SUPPLIED MATERIAL -
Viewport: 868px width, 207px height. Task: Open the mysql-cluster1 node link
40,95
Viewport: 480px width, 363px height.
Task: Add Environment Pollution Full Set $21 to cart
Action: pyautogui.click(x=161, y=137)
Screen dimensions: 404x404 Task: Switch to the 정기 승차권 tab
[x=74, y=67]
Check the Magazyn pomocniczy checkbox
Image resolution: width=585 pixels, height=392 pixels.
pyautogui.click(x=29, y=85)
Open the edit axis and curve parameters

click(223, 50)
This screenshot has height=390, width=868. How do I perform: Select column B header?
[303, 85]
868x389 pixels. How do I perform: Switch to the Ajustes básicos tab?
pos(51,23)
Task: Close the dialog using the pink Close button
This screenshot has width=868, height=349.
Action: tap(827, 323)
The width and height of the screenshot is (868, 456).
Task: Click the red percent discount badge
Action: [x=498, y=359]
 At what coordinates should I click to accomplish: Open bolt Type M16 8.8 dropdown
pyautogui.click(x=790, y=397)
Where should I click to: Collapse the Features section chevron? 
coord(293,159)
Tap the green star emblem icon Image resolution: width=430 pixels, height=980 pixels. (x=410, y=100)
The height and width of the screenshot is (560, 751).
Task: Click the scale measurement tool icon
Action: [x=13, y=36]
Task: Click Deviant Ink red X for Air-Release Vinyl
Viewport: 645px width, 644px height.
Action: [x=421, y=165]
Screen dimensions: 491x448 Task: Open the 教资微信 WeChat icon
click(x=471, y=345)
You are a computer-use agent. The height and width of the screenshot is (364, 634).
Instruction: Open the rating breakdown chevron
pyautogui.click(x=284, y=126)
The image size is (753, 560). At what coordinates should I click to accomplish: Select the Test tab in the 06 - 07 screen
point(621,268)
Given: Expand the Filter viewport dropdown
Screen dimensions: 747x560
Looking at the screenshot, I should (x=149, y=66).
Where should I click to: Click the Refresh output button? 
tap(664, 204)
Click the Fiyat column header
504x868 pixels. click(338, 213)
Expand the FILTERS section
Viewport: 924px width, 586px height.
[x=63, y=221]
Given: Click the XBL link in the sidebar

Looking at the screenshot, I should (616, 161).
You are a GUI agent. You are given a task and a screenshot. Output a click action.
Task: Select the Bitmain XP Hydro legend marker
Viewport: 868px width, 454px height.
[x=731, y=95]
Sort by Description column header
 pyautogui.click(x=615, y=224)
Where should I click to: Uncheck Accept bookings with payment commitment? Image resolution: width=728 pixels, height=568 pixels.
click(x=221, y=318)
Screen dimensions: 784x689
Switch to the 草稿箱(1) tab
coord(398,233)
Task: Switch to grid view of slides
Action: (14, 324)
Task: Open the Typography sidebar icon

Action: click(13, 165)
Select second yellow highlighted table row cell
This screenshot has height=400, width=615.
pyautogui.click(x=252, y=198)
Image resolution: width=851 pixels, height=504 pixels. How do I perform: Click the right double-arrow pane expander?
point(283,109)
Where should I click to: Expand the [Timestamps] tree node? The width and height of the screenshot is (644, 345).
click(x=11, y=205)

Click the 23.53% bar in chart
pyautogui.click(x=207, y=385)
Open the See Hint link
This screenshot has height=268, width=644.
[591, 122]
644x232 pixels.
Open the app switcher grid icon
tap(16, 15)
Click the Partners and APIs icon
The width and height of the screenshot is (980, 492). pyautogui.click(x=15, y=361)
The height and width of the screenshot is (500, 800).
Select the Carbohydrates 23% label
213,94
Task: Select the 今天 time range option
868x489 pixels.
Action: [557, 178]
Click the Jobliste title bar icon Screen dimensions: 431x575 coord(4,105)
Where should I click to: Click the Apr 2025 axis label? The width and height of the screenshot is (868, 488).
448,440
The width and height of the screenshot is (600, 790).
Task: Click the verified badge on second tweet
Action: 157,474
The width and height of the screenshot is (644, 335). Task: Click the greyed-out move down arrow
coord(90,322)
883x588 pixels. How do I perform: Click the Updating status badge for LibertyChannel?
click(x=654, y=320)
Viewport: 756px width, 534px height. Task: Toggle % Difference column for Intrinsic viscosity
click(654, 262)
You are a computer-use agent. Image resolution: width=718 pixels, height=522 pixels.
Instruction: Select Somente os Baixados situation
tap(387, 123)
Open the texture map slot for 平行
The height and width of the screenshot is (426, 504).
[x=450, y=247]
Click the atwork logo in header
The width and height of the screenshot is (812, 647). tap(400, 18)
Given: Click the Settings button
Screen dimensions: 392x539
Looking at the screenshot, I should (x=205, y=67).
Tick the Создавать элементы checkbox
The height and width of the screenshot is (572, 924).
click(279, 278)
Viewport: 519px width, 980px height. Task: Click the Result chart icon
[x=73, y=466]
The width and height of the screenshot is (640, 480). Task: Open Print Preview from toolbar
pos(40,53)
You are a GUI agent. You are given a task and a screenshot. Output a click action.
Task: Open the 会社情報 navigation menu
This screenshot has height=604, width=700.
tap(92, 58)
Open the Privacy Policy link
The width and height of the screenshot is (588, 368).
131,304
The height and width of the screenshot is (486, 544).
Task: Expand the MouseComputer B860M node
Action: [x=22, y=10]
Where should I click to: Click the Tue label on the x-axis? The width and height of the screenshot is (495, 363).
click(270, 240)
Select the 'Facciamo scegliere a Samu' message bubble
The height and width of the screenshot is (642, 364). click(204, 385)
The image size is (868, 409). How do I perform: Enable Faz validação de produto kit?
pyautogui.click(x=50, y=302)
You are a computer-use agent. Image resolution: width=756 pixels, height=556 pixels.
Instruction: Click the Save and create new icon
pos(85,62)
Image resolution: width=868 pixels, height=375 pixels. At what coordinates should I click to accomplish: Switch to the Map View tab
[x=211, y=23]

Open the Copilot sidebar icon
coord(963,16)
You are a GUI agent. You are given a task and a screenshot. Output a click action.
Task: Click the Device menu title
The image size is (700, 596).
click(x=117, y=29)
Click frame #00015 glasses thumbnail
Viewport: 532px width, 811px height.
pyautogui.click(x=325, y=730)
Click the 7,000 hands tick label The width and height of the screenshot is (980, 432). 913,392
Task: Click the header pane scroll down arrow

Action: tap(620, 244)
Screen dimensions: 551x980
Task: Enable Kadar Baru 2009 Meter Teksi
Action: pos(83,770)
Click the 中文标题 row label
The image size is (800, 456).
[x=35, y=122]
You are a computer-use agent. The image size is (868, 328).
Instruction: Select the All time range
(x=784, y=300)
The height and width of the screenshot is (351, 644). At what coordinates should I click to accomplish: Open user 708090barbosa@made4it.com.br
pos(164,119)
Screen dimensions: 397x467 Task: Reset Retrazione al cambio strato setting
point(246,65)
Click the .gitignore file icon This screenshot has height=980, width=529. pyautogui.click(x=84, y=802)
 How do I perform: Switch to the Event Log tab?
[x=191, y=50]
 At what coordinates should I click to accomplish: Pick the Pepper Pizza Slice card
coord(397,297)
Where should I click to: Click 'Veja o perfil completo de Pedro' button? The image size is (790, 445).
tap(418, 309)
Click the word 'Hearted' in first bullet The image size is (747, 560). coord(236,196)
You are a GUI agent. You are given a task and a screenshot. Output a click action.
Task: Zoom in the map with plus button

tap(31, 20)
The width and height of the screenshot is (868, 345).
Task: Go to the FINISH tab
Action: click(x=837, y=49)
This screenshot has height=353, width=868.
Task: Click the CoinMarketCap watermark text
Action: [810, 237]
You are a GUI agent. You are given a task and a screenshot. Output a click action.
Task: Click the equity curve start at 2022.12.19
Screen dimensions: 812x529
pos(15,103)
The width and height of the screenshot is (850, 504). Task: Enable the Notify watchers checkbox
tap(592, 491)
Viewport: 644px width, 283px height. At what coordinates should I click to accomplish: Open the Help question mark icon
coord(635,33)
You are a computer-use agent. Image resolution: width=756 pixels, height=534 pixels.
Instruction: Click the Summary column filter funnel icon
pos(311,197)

YOUR TASK -
From the line containing "pixels, height=534 pixels." down to the last line of the records above, print every line exactly, with both ends kept.

EXPECTED ANSWER -
You are a computer-use agent. Image resolution: width=756 pixels, height=534 pixels.
Instruction: Click the Summary column filter funnel icon
pos(311,197)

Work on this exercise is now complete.